German government bonds fell as traders increased their expectations for European Central Bank interest rate hikes ahead of weekend peace negotiations between the United States and Iran. The decline in bond prices pushed the yield on Germany's 30-year government bond to 3.58%, reaching its highest level since 2011.
Swap market pricing indicates that markets now anticipate an 8 basis point rate hike from the European Central Bank later this month, up from the 7 basis points projected on Thursday. Traders are currently pricing in a total of 62 basis points in rate increases for the current year.
Italian government bonds underperformed most European sovereign debt. French bonds also trailed German bunds as Moody's prepared to assess France's sovereign credit rating.
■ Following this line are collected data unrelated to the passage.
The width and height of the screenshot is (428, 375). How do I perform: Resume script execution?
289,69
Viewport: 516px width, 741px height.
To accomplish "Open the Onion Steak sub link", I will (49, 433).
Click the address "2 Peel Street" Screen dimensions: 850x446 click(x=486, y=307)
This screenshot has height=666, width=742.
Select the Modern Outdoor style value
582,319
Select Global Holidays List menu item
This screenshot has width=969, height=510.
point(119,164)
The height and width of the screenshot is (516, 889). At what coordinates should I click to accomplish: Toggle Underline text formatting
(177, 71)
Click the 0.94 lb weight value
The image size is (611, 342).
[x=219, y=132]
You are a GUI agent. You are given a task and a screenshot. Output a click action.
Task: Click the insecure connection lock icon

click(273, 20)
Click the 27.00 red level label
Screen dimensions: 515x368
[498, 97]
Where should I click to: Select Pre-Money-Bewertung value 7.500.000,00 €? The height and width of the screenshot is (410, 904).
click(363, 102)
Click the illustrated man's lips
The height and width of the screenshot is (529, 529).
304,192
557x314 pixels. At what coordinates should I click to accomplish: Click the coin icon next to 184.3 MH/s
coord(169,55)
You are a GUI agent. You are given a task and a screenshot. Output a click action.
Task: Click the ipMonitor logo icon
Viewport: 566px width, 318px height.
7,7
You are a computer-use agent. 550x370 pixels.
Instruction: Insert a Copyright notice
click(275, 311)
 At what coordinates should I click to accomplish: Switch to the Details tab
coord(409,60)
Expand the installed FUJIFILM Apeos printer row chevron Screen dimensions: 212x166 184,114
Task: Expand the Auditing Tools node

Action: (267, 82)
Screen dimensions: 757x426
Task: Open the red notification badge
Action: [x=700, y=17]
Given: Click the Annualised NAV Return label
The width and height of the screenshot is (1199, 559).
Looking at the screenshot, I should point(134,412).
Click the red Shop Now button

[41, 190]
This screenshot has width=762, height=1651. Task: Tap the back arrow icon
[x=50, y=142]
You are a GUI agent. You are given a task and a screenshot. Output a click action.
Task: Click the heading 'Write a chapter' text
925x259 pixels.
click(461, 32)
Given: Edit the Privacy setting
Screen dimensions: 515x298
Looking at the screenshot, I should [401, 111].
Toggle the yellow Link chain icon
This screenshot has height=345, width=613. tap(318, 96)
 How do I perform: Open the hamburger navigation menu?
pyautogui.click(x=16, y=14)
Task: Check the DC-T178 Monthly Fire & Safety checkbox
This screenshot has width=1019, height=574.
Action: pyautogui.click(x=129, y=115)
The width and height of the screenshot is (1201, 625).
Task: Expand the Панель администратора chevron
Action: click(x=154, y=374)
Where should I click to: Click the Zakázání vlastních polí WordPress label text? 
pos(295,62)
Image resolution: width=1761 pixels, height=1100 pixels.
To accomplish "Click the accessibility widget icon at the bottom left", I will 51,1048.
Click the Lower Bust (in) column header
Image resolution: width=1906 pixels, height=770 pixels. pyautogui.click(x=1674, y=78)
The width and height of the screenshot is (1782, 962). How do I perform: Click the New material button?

UK government bonds likewise declined, despite traders maintaining their expectation of a 5 basis point rate hike from the Bank of England later this month. However, they increased their full-year rate hike projections by up to 9 basis points.
Market movements: German bond yields rose 6 basis points to 3.05%. German bond futures fell 28 points to 125.14. Italy's 10-year government bond yield increased 8 basis points to 3.82%. The Italy-Germany bond yield spread widened by 3 basis points to 77 basis points. France's 10-year government bond yield climbed 8 basis points to 3.69%. The UK's 10-year government bond yield advanced 7 basis points to 4.82%.